Homework # 5 - Math 328
The problems on this homework must be done alone. The honor code is in effect.
First name: Last name:
1. Solve the following differential equation \(e^y + 2x + (xe^y + 3y^2)y'=0\).
b. \(e^{xy} + 2x + 3y = c\)
b. \(xe^{y} + x^2 + y^3 = c\)
c. \(e^{xy} + 2x + 3y^2 = c\)
d. \(\frac{x^2}{2}e^{y} + 2x + 2y^3 = c\)
e.
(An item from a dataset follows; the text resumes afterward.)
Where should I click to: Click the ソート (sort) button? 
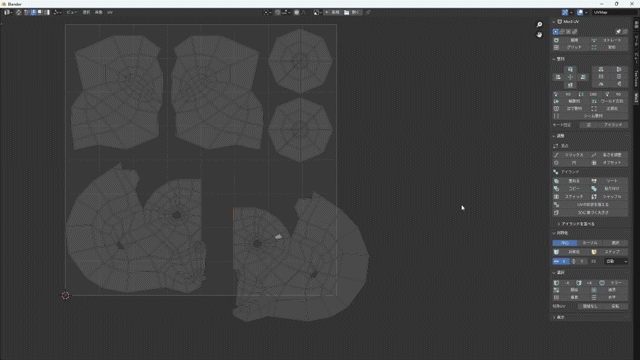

This equation has no solution.
2. Find an integratng factor \(\mu\) to make the equation \(3x^2y + 2xy + 2y^3 + (x^2 + 2y^2)y' = 0\) exact.
b. \(\mu(x) = 3x^2y\)
b. \(\mu(x) = 3\)
c. \(\mu(x) = 3x\)
d. \(\mu(x) = e^{3x}\)
e. \(\mu(x) = 3^x\)
3. Solve the differential equation \(y'' - y' - 2y = 0\).
b. \(y(t) = c_1 e^t + c_2 e^{2t}\)
b. \(y(t) = c_1 e^{-t} + c_2 e^{2t}\)
c. \(y(t) = c_1 e^t + c_2 e^{-2t}\)
d. \(y(t) = c_1 e^{-t} + c_2 e^{-2t}\)
4. Write out and submit your solution for questions 1-3.
5. Use the integrating factor you found in question 2 to solve the differential equation.